▸ Reading passage
········
Re: [PATCH] KVM: mmu: spte_write_protect optimization

Ben Gardon <bgardon@xxxxxxxxxx> · Thu, 26 May 2022 10:33:15 -0700

On Thu, May 26, 2022 at 10:18 AM David Matlack <dmatlack@xxxxxxxxxx> wrote:
>
> On Wed, May 25, 2022 at 08:07:05PM +0000, Sean Christopherson wrote:
> > +Ben and David
> >
> > On Wed, May 25, 2022, Venkatesh Srinivas wrote:
> > > From: Junaid Shahid <junaids@xxxxxxxxxx>
> > >
> > > This change uses a lighter-weight function instead of mmu_spte_update()
> > > in the common case in spte_write_protect(). This helps speed up the
> > > get_dirty_log IOCTL.
> >
> > When upstreaming our internal patches, please rewrite the changelogs to meet
> > upstream standards.  If that requires a lot of effort, then by all means take
> > credit with a Co-developed-by or even making yourself the sole author with a
> > Suggested-by for the original author.
> >
> > There is subtly a _lot_ going on in this patch, and practically none of it is
> > explained.
> >
> > > Performance: dirty_log_perf_test with 32 GB VM size
> > >              Avg IOCTL time over 10 passes
> > >              Haswell: ~0.23s vs ~0.4s
> > >              IvyBridge: ~0.8s vs 1s
> > >
> > > Signed-off-by: Venkatesh Srinivas <venkateshs@xxxxxxxxxxxx>
> > > Signed-off-by: Junaid Shahid <junaids@xxxxxxxxxx>
> > > ---
> > >  arch/x86/kvm/mmu/mmu.c | 26 +++++++++++++++++++++-----
> > >  1 file changed, 21 insertions(+), 5 deletions(-)
> > >
> > > diff --git a/arch/x86/kvm/mmu/mmu.c b/arch/x86/kvm/mmu/mmu.c
> > > index efe5a3dca1e0..a6db9dfaf7c3 100644
> > > --- a/arch/x86/kvm/mmu/mmu.c
> > > +++ b/arch/x86/kvm/mmu/mmu.c
> > > @@ -1151,6 +1151,22 @@ static void drop_large_spte(struct kvm_vcpu *vcpu, u64 *sptep)
> > >     }
> > >  }
> > >
> > > +static bool spte_test_and_clear_writable(u64 *sptep)
> > > +{
> > > +   u64 spte = *sptep;
> > > +
> > > +   if (spte & PT_WRITABLE_MASK) {
> >
> > This is redundant, the caller has already verified that the spte is writable.
> >
> > > +           clear_bit(PT_WRITABLE_SHIFT, (unsigned long *)sptep);
> >
> > Is an unconditional atomic op faster than checking spte_has_volatile_bits()?  If
> > so, that should be documented with a comment.
········
▸ Work required
Answer these questions about the KVM patch thread, one per line and numbered 1., 2., 3.:
1. Which function does the change avoid calling in the common case in spte_write_protect()?
2. What average IOCTL times are reported for Haswell?
3. How many insertions and deletions does the patch make to mmu.c?
The records have no connection to the KVM patch thread.

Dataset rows
········
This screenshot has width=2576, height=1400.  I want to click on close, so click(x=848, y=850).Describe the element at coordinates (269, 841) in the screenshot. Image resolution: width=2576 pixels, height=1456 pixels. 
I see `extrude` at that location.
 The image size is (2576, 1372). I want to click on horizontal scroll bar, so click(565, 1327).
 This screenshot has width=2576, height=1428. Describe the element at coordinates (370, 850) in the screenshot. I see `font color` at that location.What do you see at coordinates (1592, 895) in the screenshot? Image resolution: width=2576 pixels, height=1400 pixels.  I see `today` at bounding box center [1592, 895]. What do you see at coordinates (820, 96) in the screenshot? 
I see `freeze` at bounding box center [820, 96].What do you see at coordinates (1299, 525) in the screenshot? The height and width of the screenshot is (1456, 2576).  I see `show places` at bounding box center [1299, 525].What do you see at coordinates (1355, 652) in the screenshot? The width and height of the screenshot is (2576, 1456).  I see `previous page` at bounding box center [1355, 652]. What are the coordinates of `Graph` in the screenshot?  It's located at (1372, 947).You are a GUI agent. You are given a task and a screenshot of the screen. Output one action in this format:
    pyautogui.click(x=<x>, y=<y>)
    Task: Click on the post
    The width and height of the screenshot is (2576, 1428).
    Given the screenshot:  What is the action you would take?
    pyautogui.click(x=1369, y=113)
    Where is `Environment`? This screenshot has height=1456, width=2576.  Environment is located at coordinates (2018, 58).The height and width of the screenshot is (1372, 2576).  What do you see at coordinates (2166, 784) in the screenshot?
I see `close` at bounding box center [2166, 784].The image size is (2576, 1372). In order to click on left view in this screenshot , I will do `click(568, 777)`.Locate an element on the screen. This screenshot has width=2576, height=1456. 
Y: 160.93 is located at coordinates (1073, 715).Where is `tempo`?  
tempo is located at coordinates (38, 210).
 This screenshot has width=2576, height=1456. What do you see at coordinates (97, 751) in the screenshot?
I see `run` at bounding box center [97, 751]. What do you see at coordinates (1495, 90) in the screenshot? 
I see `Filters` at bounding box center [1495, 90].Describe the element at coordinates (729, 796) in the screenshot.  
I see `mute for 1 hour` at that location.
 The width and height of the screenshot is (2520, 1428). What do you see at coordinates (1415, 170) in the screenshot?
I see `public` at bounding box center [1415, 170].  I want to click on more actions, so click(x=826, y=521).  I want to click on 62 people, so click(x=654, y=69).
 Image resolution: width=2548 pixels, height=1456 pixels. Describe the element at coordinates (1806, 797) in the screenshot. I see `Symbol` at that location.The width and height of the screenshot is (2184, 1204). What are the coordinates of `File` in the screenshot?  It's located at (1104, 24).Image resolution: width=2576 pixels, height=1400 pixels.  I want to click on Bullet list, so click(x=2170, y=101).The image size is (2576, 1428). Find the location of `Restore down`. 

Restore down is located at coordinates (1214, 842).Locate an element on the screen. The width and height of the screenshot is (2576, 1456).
········
▸ Solved exercise
1. mmu_spte_update()
2. ~0.23s vs ~0.4s
3. 21 insertions and 5 deletions